**Source material**:

↓↓↓

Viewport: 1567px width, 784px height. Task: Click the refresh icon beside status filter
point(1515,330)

↑↑↑
↓↓↓

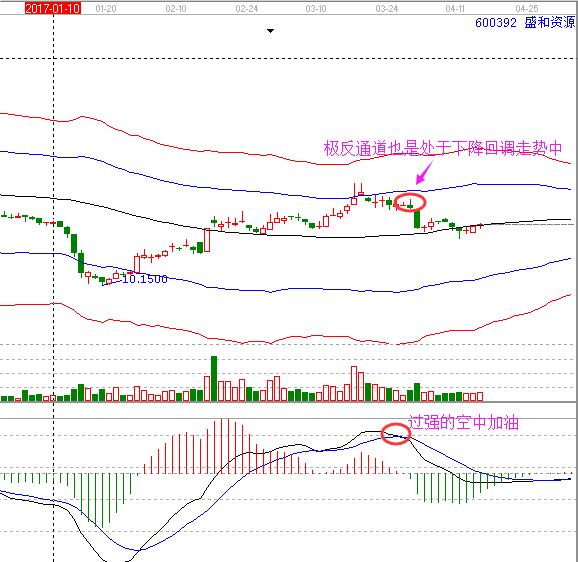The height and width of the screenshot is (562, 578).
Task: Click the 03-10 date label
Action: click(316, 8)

↑↑↑

**What the task requires**: Reproduce the records, beginning at the line that contains "Viewport: 1567px width, 784px" and stopping after the line that contains "point(1515,330)", with the requests unchanged and every coordinate in the answers multiplied by 0.65 and rounded to the nearest whole number, halves rounded up.

**Result of the exercise**:
Viewport: 1567px width, 784px height. Task: Click the refresh icon beside status filter
point(985,215)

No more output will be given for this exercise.